## EXERCISE DATA

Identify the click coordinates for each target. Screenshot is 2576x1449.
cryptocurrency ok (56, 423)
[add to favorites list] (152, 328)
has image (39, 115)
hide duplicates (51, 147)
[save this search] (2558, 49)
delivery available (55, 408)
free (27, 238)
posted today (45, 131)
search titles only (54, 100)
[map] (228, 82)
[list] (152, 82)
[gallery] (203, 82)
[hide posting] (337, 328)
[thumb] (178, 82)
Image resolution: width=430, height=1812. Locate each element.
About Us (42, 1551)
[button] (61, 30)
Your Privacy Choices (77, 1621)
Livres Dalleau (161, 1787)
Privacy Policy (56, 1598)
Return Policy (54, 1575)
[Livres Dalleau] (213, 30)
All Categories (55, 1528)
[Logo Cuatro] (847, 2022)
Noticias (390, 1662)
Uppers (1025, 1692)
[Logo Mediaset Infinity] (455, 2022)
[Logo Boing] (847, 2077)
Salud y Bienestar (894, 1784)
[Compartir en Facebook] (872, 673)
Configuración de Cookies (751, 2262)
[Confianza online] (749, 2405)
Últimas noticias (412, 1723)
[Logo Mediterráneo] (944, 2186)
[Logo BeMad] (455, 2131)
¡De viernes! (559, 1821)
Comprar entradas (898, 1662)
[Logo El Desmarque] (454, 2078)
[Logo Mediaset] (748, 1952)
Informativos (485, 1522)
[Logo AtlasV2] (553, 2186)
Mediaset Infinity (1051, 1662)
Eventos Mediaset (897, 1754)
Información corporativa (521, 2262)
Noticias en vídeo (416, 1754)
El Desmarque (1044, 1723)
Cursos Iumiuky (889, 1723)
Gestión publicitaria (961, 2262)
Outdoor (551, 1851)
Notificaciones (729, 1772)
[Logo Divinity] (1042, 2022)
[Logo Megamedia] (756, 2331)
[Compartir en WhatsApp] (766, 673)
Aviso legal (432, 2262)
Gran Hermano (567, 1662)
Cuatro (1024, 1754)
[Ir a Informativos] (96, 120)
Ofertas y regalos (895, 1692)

## EXERCISE REQUIREMENTS
The expected response is the material above given again line by line, from its first line to the line holding "Eventos Mediaset (897, 1754)", inclusive.

## YOUR RESPONSE
Identify the click coordinates for each target. Screenshot is 2576x1449.
cryptocurrency ok (56, 423)
[add to favorites list] (152, 328)
has image (39, 115)
hide duplicates (51, 147)
[save this search] (2558, 49)
delivery available (55, 408)
free (27, 238)
posted today (45, 131)
search titles only (54, 100)
[map] (228, 82)
[list] (152, 82)
[gallery] (203, 82)
[hide posting] (337, 328)
[thumb] (178, 82)
Image resolution: width=430, height=1812. Locate each element.
About Us (42, 1551)
[button] (61, 30)
Your Privacy Choices (77, 1621)
Livres Dalleau (161, 1787)
Privacy Policy (56, 1598)
Return Policy (54, 1575)
[Livres Dalleau] (213, 30)
All Categories (55, 1528)
[Logo Cuatro] (847, 2022)
Noticias (390, 1662)
Uppers (1025, 1692)
[Logo Mediaset Infinity] (455, 2022)
[Logo Boing] (847, 2077)
Salud y Bienestar (894, 1784)
[Compartir en Facebook] (872, 673)
Configuración de Cookies (751, 2262)
[Confianza online] (749, 2405)
Últimas noticias (412, 1723)
[Logo Mediterráneo] (944, 2186)
[Logo BeMad] (455, 2131)
¡De viernes! (559, 1821)
Comprar entradas (898, 1662)
[Logo El Desmarque] (454, 2078)
[Logo Mediaset] (748, 1952)
Informativos (485, 1522)
[Logo AtlasV2] (553, 2186)
Mediaset Infinity (1051, 1662)
Eventos Mediaset (897, 1754)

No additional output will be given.